Sejenak kemudian, kembali terdengar suara ribut-ribut di luar. “Di mana Ketua? Kami harus segera melapor,” seru seorang pegawai dari luar kandang. “Hantu gentayangan ini sangat ganas. Apa yang harus kita lakukan?”
“Aku di sini!” jawab Lin Zhennan berteriak. “Ada apa lagi ini?”
Seorang pengawal dan tiga orang pengiring segera masuk ke dalam kandang. Pengawal itu berkata, “Ketua, para pengawal yang tadi malam meronda tidak ada yang kembali dengan selamat.”
Lin Zhennan terperanjat. Semula ia berpikir ada seorang pegawai lagi yang mati, namun ternyata yang menjadi korban adalah semua pegawainya yang berangkat meronda tadi malam. Padahal, ia ingat semalam telah mengirim dua puluh tiga orang pengawal untuk meronda di sekeliling kota.

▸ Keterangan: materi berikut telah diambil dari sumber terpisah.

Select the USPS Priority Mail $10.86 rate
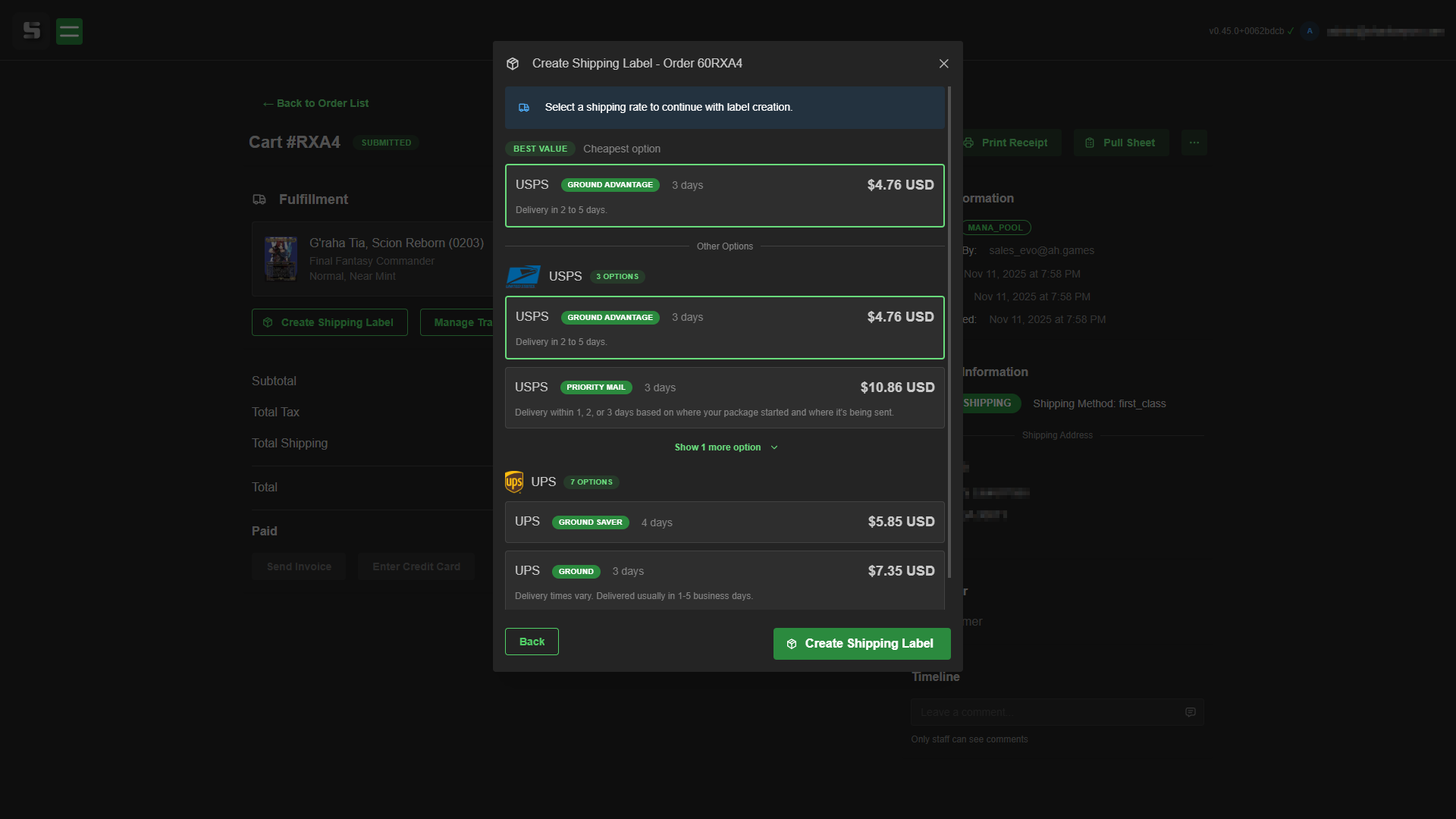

“Apa kau yakin mereka mati semua?” sahutnya kemudian. “Mungkin saja mereka masih meronda dan belum kembali sampai siang ini.”
Pengawal itu menggeleng dan menjawab, “Tapi kami telah... telah menemukan tujuh belas sosok mayat....”
“Tujuh belas mayat?” sahut Lin Zhennan dan Lin Pingzhi kembali bersama-sama. Perasaan ngeri tergambar jelas di raut wajah mereka.
“Benar, Ketua! Jumlahnya ada tujuh belas mayat. Di antaranya terdapat Pengawal Fu, Pengawal Qian, dan Pengawal Wu. Mayat-mayat tersebut telah kami tempatkan di ruang depan,” jawab si pengawal mempertegas laporannya.
Tanpa banyak bertanya lagi Lin Zhennan bergegas menuju ke ruang depan gedung perusahaannya. Tampak di ruangan itu terbaring tujuh belas sosok mayat pegawai Biro Fuwei dalam keadaan membujur kaku, sementara meja dan kursi telah disisihkan ke tepi merapat dinding.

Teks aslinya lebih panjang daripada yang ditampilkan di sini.